Further, the unsaturated compound (b), which introduces an unsaturated bond into the polymer (a) having said functional group, is a compound having an unsaturated bond and reactive group such as a hydroxyl group, epoxy group, isocyanate group, carboxyl group or the like which brings about a urethane reaction or esterification reaction with the functional group in the polymer (a). As for this compound (b), the following compounds are used depending on the type of functional group in the polymer (a). For example, as for the compound (b) which leads to esterification with the acid anhydride group of the polymer (a), unsaturated alcohols e.g. 2-hydroxyethyl acrylate, propargyl alcohol etc. as described above; as for the compound (b) which undergoes esterification with the carboxy group of the polymer (a), an unsaturated monoepoxy compound e.g. glycidyl (meth)acrylate, in particular glycidyl methacrylate, mono(meth)acrylate of epoxy resin etc., as for the compound (b) which brings about the urethane reaction with the hydroxy group of the polymer (a), isocyanate ethyl methacrylate and an unsaturated isocyanate obtained by the reaction of the polyvalent isocyanate with said monoalcohol such as 2-hydroxyethyl acrylate etc., and the like are given; and as for the compound (b) which leads to esterification with the epoxy group in the polymer (a), acrylic acid, methacrylic acid etc. are given.

Although it is ideal for said unsaturated isocyanate having (meth)acryloyl group to have both a (meth)acryloyl group and an isocyanate group, with a view to preventing gelation during reaction, it is necessary that the residual proportion of the isocyanate group in the unsaturated isocyanate be permitted to be in the range of 0.2-0.9(molar ratio) by reacting not less than one mole of unsaturated monoalcohol with one mole of polyvalent isocyanate. For example, it is necessary to make the isocyanate group residual by reacting unsaturated monoalcohol in the range of 1.1 to 1.8 moles with one mole of polyvalent isocyanate, and the residual isocyanate groups are used for the reaction with the hydroxy groups attached to the backbone chain of the polymer (a) obtained from monomers (i) and (ii).

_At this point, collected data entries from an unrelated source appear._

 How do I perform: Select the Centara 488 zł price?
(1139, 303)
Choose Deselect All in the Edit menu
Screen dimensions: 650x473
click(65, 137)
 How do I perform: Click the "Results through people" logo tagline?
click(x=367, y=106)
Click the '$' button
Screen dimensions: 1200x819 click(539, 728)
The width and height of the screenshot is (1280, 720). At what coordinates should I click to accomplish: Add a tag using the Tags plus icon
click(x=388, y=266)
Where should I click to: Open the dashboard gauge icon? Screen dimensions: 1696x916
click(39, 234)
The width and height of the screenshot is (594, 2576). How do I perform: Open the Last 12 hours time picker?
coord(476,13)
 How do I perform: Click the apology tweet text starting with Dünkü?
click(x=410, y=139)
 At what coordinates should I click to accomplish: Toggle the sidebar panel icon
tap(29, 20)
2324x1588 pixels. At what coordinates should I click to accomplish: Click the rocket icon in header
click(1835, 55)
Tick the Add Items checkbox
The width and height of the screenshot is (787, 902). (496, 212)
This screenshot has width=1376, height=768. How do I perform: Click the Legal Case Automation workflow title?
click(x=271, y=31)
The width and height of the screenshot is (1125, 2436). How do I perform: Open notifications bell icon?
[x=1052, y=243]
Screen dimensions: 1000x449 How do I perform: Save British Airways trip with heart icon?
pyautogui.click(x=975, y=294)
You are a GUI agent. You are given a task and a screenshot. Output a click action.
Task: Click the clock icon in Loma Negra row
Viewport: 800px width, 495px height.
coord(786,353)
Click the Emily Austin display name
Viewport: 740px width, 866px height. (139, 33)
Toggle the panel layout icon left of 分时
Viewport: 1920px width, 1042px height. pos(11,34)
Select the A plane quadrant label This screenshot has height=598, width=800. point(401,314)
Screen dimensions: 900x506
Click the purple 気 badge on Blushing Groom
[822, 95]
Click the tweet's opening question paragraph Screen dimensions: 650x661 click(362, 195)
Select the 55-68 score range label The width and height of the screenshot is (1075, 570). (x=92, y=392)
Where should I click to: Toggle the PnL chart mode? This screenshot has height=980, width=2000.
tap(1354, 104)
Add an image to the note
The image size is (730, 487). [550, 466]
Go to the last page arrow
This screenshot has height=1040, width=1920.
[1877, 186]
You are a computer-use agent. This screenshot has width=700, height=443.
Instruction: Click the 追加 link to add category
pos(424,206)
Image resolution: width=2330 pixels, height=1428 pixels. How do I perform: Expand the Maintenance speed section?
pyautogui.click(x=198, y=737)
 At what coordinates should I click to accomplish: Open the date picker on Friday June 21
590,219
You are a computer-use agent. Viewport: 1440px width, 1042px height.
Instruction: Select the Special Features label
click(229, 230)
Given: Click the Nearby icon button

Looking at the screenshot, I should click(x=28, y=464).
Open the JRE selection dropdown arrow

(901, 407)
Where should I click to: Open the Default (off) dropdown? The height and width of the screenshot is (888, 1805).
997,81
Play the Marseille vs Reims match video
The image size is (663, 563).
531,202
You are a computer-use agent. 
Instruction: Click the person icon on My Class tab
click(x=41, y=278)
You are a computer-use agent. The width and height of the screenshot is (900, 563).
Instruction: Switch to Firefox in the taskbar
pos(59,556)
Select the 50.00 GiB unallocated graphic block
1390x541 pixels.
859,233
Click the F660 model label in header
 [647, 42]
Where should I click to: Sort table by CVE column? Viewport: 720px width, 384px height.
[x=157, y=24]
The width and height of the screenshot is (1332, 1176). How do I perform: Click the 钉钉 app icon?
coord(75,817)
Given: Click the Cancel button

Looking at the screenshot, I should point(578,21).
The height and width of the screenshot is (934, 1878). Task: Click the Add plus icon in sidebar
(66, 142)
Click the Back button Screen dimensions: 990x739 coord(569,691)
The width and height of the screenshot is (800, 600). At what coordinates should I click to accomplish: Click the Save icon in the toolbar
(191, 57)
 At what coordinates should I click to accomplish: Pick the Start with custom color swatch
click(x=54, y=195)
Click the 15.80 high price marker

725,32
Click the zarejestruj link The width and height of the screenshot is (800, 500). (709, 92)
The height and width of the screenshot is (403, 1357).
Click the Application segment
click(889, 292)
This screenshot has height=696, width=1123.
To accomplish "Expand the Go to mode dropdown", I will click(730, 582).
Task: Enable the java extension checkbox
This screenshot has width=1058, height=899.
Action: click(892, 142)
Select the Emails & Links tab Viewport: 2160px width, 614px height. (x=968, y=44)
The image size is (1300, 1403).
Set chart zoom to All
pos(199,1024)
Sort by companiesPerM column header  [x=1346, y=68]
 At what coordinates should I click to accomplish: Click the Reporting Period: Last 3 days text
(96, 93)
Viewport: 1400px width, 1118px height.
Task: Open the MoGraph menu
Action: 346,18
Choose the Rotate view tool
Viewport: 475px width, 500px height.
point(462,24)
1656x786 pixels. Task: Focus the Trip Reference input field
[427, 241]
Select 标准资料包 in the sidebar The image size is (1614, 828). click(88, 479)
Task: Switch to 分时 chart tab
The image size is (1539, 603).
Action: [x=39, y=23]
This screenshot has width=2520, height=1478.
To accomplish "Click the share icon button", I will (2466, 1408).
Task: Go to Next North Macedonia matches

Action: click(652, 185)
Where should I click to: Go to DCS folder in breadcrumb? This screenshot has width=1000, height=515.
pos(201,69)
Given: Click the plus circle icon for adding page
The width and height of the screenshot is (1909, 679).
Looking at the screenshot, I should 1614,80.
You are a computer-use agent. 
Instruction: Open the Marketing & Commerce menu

As stated above there are various type of polymers used for the polymer (A), among which side chain-unsaturated polymers having a (meth)acryloyl group at the side chain via a urethane bond or ester bond are preferable example.

Hereinafter, typical concrete examples of the polymer (A) with a (meth)acryloyl group at the side chain according to this invention and the methods of preparation thereof will be illustrated.

(1) Side chain-unsaturated polymer having a (meth)acryloyl group at the side chain via a urethane bond.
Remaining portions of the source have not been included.